* _Task details_: Copy the records word for word, from the line with "This screenshot has height=600, width=600." up to and including the line with "Action: tap(393, 162)". Leave the pictures out of your copy.
** START OF Material to process **
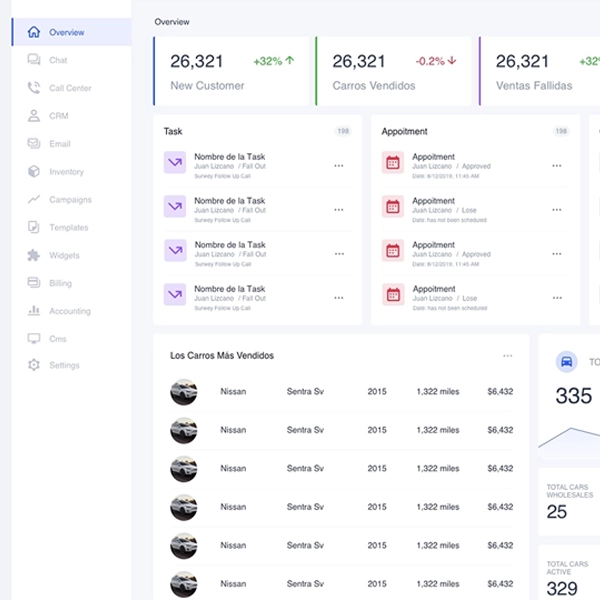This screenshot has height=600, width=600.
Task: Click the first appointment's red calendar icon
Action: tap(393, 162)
** END OF Material to process **
** START OF Material to process **
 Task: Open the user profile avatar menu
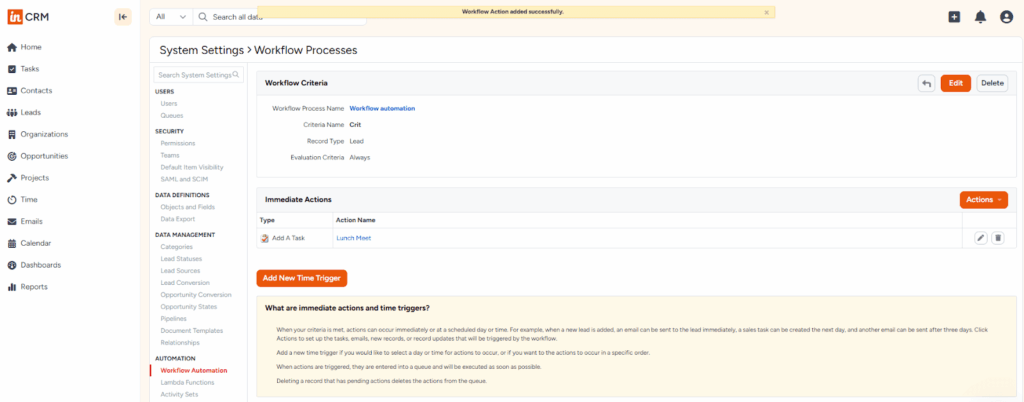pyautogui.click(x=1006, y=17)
** END OF Material to process **
* _Exercise response_:
This screenshot has height=600, width=600.
Task: Click the first appointment's red calendar icon
Action: tap(393, 162)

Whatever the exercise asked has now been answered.